The following is a contribution I wrote for 'What Will the World Look Like in a Year' and published in Weekend Herald, Canvas magazine, 16 May 2020, amidst wonderful reflections from Mike Joy, Teresa Gattung and others
Small steps, big targets
He iti mokoroa, ka hinga puriri
Although the caterpillar is small, it can fell the ironwood tree
This is my favourite whakatauki (proverb) to show students an example of how mātauranga, Māori knowledge and science are embedded together in these little pearls of wisdom. Here, we are introduced to mokoroa, the name for the larva or caterpillar before it metamorphosises into the puriri moth. Another species from Tane’s domain is specifically named – puriri. Settlers called this tree ‘iron wood’: its heavy, hard wood was used to great effect in pā palisades and railway sleepers. The whakatauki alludes to puriri wood’s density, Māori materials physics, anyone? It also alludes to the ecological relationship between mokoroa and puriri. Whakatauki provide astute observations of the natural world, and they also have a social message for us humans.
One interpretation of this whakatauki is that you don’t have to be great, to achieve great things. There are many Māuis, Davids and Gretas that have tackled seemingly insurmountable obstacles in spite of humble origins. Small things can have big impacts, and small, coordinated steps toward big targets, such as elimination, eradication, net-zero emissions or 1.5C warming, can achieve their ends. But it’s not just the targets that need to be there, it’s clear and agreed strategies. Lately in Aotearoa we’ve seen effective leadership and good communication encourage us to trust that radically changing our own behaviours will ‘save lives’. Can we do the same for protecting Papatūānuku?
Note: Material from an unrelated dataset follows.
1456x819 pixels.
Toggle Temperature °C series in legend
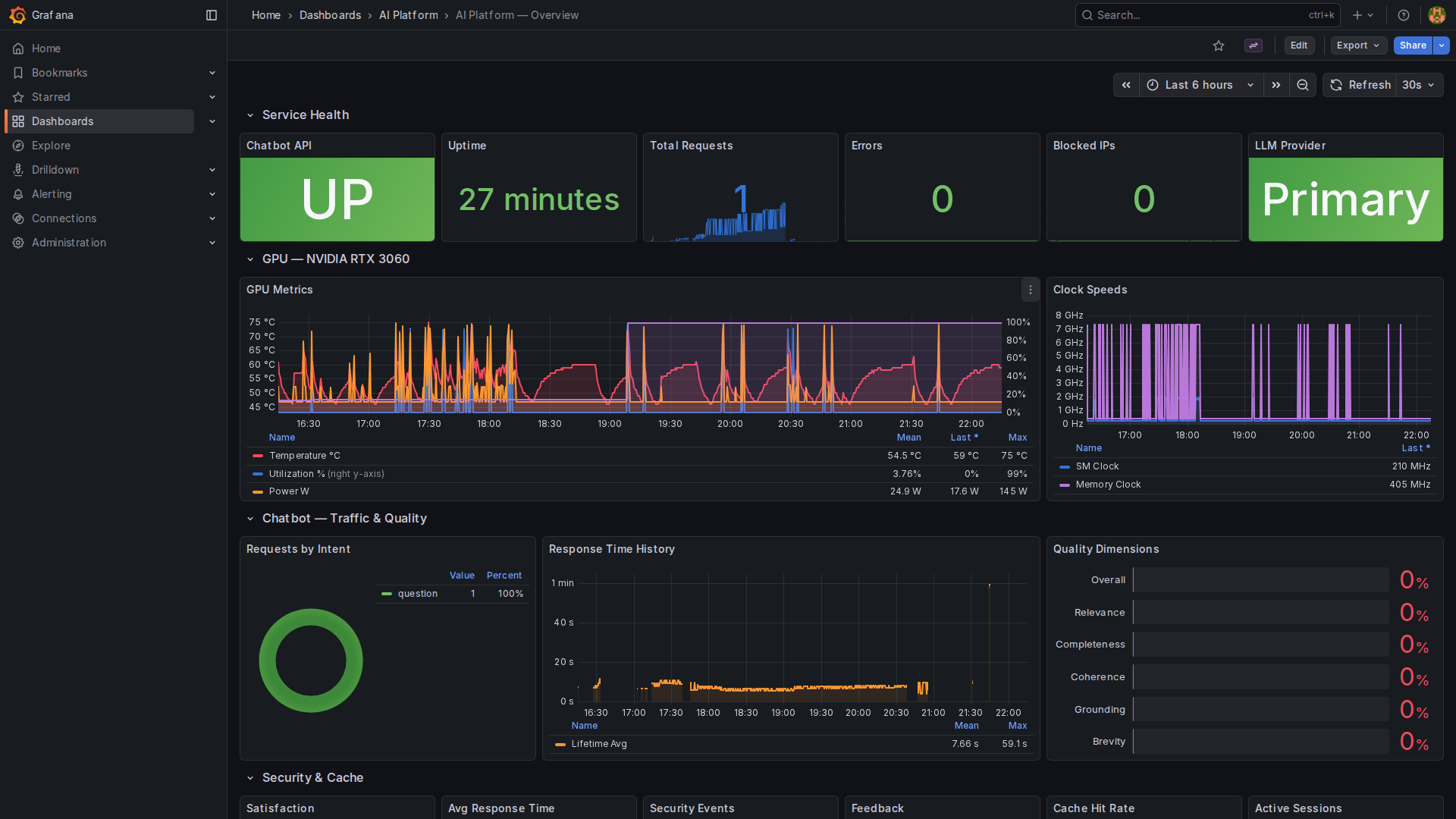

Besides Covid-19’s global impacts, we’ve got other urgent crises and big mountains to scale – planetary health, social injustice, green jobs, attention to maximum wages as well as living wages, emotional, mental and spiritual resilience, the list goes on. The palpable pandemic-induced will to do things differently, in 2021 I hope will translate into coordinated plans and fresh actions, that empower individuals to feel like what they do, makes a difference.
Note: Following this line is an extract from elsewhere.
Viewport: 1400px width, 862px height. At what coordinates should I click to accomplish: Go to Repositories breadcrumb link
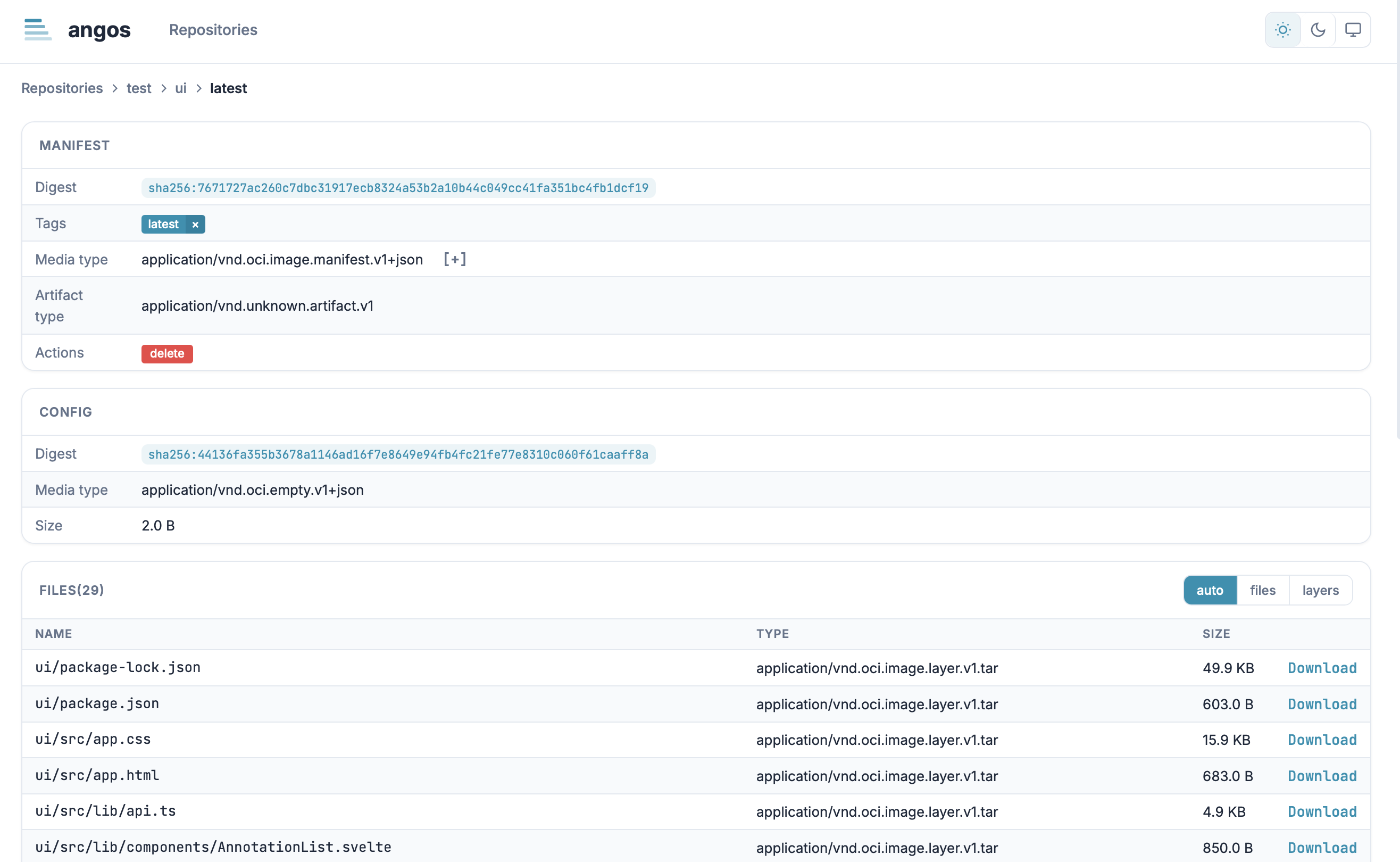pos(62,88)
Like many whakatauki, ‘e hinga puriri’ has multiple interpretations. The message of ‘we can do anything’ that is there, sits alongside one of ‘we can wreck anything’. We might feel relatively insignificant as individuals, but we have a huge collective impact on our environment. We draw voraciously on an Earth with finite resources. Our numbers and our patterns of consumption are putting the whole puriri tree at risk of complete collapse.
We have power, either way, as individuals. We can either bring about catastrophic changes through selfish individual actions, or we can make small and coordinated steps towards ambitious, positive targets that together amount to a metaphorical bringing down of Goliath. A year from now, I hope that we’ve captured what’s been good about lockdown. I expect to fly less, to be more active locally, to travel more consciously and wisely, cook more, and take action to reduce the other wasteful impacts of human life. In lockdown, my husband and I started using te reo Māori while solving our crosswords. In 2021 it will be normal to hear te reo in our home. In our shared office during lockdown, I couldn’t help but be drawn into my husband’s environmental advocacy work, and he for my environmental research. In 2021 our home will continue to be a place of exchanging ideas, learning from each other and working together.
How can each of us respond as individuals and smaller communities such as households and whanau? My wish-list is of small, coordinated convictions and actions, but they add up to a bigger whole. Actions that are informed by science and mātauranga, governed by Tiriti principles, will help us move, even if only with baby steps, together into a healthy future.